Presumably the author meant that C does not define behavior for whole-array assignment. That is, this does not conform to the language specification:

    int array1[3] = { 1, 2, 3 };
    int array2[3] = array1;      // NOT ALLOWED

    array2 = array1;             // NOT ALLOWED

HOWEVER, that is not consistent with the definition of the term "lvalue" used by the language spec:

An lvalue is an expression (with an object type other than void) that potentially designates an object [...]

The name “lvalue” comes originally from the assignment expression E1 = E2, in which the left operand E1 is required to be a (modifiable) lvalue. It is perhaps better considered as representing an object “locator value”.

(C17, paragraph 6.3.2.1/1 and footnote 65)

In terms of that definition, array is an lvalue. But it is not a modifiable lvalue.

• Is the "array" just a name for a block of memory?

Yes, that's a reasonable way to look at it. And quite in line with the above definition of "lvalue".

If it is, where is the address of that block stored?

Why does the address need to be stored anywhere?

int* ptr = array implies that the address of the "array" block has to be stored in the "array", right?

No.

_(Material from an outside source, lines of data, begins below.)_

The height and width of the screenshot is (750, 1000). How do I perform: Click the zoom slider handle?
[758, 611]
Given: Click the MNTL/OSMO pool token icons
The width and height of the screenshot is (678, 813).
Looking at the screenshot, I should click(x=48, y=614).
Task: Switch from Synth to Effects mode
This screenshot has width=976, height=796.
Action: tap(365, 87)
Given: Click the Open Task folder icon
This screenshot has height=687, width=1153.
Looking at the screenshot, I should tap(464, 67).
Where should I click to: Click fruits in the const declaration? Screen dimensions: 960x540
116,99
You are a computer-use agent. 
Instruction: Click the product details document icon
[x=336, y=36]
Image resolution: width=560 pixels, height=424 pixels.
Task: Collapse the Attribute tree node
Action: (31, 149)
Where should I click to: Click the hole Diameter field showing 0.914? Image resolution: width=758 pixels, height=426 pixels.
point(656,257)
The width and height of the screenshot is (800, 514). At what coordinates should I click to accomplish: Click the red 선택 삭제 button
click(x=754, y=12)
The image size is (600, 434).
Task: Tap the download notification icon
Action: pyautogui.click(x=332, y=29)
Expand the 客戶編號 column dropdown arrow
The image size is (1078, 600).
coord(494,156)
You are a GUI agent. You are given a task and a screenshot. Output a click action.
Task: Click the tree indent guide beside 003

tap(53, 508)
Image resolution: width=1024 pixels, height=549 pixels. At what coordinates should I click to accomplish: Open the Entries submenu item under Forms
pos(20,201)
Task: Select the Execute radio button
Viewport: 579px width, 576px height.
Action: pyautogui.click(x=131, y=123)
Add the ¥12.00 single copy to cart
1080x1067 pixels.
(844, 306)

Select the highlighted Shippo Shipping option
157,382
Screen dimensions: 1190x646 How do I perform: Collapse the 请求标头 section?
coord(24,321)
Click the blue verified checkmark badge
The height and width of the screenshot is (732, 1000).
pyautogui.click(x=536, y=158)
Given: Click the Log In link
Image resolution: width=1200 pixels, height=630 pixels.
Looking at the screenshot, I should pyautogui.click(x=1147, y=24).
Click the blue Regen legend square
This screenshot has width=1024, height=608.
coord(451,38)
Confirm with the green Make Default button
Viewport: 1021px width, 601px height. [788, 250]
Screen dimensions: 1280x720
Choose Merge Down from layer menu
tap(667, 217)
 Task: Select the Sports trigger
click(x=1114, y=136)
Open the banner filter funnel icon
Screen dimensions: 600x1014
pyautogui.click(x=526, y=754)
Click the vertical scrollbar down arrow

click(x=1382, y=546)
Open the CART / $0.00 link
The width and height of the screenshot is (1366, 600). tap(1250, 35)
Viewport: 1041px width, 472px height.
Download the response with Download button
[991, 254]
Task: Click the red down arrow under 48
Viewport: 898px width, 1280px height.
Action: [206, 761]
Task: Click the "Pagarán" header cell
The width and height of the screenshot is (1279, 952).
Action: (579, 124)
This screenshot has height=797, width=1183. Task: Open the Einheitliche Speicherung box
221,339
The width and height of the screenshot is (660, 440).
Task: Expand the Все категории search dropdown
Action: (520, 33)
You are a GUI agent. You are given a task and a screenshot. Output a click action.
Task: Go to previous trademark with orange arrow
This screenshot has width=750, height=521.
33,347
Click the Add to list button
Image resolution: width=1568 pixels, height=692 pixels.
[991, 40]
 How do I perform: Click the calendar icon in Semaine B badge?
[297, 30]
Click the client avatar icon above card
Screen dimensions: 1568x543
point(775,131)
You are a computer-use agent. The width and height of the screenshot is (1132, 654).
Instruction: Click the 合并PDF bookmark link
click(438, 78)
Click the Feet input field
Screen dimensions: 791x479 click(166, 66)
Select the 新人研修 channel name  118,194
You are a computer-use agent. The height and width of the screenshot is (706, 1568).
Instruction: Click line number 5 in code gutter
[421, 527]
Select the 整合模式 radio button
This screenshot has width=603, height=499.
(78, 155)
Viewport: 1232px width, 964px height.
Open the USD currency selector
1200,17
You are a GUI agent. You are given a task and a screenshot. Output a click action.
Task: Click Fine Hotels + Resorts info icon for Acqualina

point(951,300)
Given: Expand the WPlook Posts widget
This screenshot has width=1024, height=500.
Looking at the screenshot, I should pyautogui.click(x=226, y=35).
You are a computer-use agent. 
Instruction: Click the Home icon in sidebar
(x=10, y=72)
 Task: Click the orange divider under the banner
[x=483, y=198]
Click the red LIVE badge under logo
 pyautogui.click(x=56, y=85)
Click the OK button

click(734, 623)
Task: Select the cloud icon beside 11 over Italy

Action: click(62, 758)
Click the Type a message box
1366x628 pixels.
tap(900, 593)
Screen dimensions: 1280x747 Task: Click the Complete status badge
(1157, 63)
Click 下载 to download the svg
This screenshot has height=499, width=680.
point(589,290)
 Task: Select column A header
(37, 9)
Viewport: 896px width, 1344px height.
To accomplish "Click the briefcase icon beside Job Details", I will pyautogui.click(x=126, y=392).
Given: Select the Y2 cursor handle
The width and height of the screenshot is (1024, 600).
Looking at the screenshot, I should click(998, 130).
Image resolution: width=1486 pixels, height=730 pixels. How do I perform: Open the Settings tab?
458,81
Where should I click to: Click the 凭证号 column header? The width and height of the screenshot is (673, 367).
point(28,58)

It implies that the compiler has to have a way to associate the name array with the storage it represents, so that the compiled program behaves correctly at runtime.

In practice, yes, there needs to be some representation of the location of the array inside the compiled program, but that representation is not part of the C semantics of the program. It is not accessible as a variable, and certainly not from the storage attributed to the array itself. For example, it might exist only as a numeric operand to certain machine instructions.

• How is it different from [a variable of struct type]? Isn't the "point" also a name for a block of memory?

Yes, "point" is also a name for a block of memory. And in the terminology of the C specs, both your array and your point, where in scope, are lvalues. An array is not particularly different in this regard from an object of any other type. Every object can regarded as a block of storage, and thus, every variable's identifier can be regarded as a name for a block of storage.